> _INSTRUCTIONS TO FOLLOW_: Restate the entries word for word, leaving nothing out.

> _Saved entries_:

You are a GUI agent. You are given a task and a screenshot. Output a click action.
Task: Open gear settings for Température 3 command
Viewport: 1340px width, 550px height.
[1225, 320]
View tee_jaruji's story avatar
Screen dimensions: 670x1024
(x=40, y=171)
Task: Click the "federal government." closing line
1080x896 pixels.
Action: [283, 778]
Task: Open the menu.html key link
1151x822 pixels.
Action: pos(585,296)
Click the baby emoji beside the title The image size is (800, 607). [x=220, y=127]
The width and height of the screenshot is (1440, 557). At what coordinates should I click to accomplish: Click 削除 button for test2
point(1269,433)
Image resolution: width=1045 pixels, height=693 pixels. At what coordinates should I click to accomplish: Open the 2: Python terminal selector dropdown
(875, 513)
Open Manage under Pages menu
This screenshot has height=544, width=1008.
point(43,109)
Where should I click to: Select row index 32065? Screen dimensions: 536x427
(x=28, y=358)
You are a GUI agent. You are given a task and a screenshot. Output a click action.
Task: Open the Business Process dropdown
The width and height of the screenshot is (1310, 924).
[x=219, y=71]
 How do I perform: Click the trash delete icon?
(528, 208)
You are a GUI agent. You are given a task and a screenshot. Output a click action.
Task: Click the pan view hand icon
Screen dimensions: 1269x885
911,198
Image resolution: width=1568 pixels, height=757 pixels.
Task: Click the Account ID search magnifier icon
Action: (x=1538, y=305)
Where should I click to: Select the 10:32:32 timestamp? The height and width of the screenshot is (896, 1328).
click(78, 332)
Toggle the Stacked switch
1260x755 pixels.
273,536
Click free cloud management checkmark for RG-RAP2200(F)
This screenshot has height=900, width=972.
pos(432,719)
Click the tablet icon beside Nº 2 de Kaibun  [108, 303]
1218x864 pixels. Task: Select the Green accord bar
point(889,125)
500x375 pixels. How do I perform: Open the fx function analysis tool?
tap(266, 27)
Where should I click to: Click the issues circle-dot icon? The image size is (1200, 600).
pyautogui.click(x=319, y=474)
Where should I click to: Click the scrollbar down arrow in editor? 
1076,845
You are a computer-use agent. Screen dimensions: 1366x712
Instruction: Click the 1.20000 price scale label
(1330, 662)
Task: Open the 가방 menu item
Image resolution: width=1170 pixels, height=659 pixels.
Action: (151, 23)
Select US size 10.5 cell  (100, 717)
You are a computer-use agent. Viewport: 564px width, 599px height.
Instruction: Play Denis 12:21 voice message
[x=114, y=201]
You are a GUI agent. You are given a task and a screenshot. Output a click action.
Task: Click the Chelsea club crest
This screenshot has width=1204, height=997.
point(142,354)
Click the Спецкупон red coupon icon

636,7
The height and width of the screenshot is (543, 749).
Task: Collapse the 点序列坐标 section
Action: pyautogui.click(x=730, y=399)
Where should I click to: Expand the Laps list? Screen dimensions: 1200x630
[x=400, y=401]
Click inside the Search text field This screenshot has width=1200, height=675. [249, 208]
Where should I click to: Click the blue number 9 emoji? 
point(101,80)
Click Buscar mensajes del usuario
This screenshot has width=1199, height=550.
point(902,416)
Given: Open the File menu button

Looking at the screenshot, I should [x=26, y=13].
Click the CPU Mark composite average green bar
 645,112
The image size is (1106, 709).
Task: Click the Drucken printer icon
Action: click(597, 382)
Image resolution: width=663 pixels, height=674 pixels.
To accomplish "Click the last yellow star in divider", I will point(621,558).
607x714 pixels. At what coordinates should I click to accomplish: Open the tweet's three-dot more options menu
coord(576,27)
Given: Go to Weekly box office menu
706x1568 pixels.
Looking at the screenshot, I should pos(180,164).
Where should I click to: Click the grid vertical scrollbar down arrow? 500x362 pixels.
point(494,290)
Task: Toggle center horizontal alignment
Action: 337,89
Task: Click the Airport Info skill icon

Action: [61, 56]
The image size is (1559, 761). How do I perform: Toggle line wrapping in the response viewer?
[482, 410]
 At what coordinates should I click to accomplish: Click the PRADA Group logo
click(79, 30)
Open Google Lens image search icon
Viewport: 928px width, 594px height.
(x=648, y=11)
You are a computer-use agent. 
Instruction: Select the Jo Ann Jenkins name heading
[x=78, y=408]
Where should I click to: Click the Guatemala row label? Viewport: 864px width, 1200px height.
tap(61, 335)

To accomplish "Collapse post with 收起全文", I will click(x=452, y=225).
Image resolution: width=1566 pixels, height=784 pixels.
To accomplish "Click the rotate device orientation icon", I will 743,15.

> _EXERCISE ANSWER_:
You are a GUI agent. You are given a task and a screenshot. Output a click action.
Task: Open gear settings for Température 3 command
Viewport: 1340px width, 550px height.
[1225, 320]
View tee_jaruji's story avatar
Screen dimensions: 670x1024
(x=40, y=171)
Task: Click the "federal government." closing line
1080x896 pixels.
Action: [283, 778]
Task: Open the menu.html key link
1151x822 pixels.
Action: pos(585,296)
Click the baby emoji beside the title The image size is (800, 607). [x=220, y=127]
The width and height of the screenshot is (1440, 557). At what coordinates should I click to accomplish: Click 削除 button for test2
point(1269,433)
Image resolution: width=1045 pixels, height=693 pixels. At what coordinates should I click to accomplish: Open the 2: Python terminal selector dropdown
(875, 513)
Open Manage under Pages menu
This screenshot has height=544, width=1008.
point(43,109)
Where should I click to: Select row index 32065? Screen dimensions: 536x427
(x=28, y=358)
You are a GUI agent. You are given a task and a screenshot. Output a click action.
Task: Open the Business Process dropdown
The width and height of the screenshot is (1310, 924).
[x=219, y=71]
 How do I perform: Click the trash delete icon?
(528, 208)
You are a GUI agent. You are given a task and a screenshot. Output a click action.
Task: Click the pan view hand icon
Screen dimensions: 1269x885
911,198
Image resolution: width=1568 pixels, height=757 pixels.
Task: Click the Account ID search magnifier icon
Action: (x=1538, y=305)
Where should I click to: Select the 10:32:32 timestamp? The height and width of the screenshot is (896, 1328).
click(78, 332)
Toggle the Stacked switch
1260x755 pixels.
273,536
Click free cloud management checkmark for RG-RAP2200(F)
This screenshot has height=900, width=972.
pos(432,719)
Click the tablet icon beside Nº 2 de Kaibun  [108, 303]
1218x864 pixels. Task: Select the Green accord bar
point(889,125)
500x375 pixels. How do I perform: Open the fx function analysis tool?
tap(266, 27)
Where should I click to: Click the issues circle-dot icon? The image size is (1200, 600).
pyautogui.click(x=319, y=474)
Where should I click to: Click the scrollbar down arrow in editor? 
1076,845
You are a computer-use agent. Screen dimensions: 1366x712
Instruction: Click the 1.20000 price scale label
(1330, 662)
Task: Open the 가방 menu item
Image resolution: width=1170 pixels, height=659 pixels.
Action: (151, 23)
Select US size 10.5 cell  (100, 717)
You are a computer-use agent. Viewport: 564px width, 599px height.
Instruction: Play Denis 12:21 voice message
[x=114, y=201]
You are a GUI agent. You are given a task and a screenshot. Output a click action.
Task: Click the Chelsea club crest
This screenshot has width=1204, height=997.
point(142,354)
Click the Спецкупон red coupon icon

636,7
The height and width of the screenshot is (543, 749).
Task: Collapse the 点序列坐标 section
Action: pyautogui.click(x=730, y=399)
Where should I click to: Expand the Laps list? Screen dimensions: 1200x630
[x=400, y=401]
Click inside the Search text field This screenshot has width=1200, height=675. [249, 208]
Where should I click to: Click the blue number 9 emoji? 
point(101,80)
Click Buscar mensajes del usuario
This screenshot has width=1199, height=550.
point(902,416)
Given: Open the File menu button

Looking at the screenshot, I should [x=26, y=13].
Click the CPU Mark composite average green bar
 645,112
The image size is (1106, 709).
Task: Click the Drucken printer icon
Action: click(597, 382)
Image resolution: width=663 pixels, height=674 pixels.
To accomplish "Click the last yellow star in divider", I will point(621,558).
607x714 pixels. At what coordinates should I click to accomplish: Open the tweet's three-dot more options menu
coord(576,27)
Given: Go to Weekly box office menu
706x1568 pixels.
Looking at the screenshot, I should pos(180,164).
Where should I click to: Click the grid vertical scrollbar down arrow? 500x362 pixels.
point(494,290)
Task: Toggle center horizontal alignment
Action: 337,89
Task: Click the Airport Info skill icon

Action: [61, 56]
The image size is (1559, 761). How do I perform: Toggle line wrapping in the response viewer?
[482, 410]
 At what coordinates should I click to accomplish: Click the PRADA Group logo
click(79, 30)
Open Google Lens image search icon
Viewport: 928px width, 594px height.
(x=648, y=11)
You are a computer-use agent. 
Instruction: Select the Jo Ann Jenkins name heading
[x=78, y=408]
Where should I click to: Click the Guatemala row label? Viewport: 864px width, 1200px height.
tap(61, 335)

To accomplish "Collapse post with 收起全文", I will click(x=452, y=225).
Image resolution: width=1566 pixels, height=784 pixels.
To accomplish "Click the rotate device orientation icon", I will 743,15.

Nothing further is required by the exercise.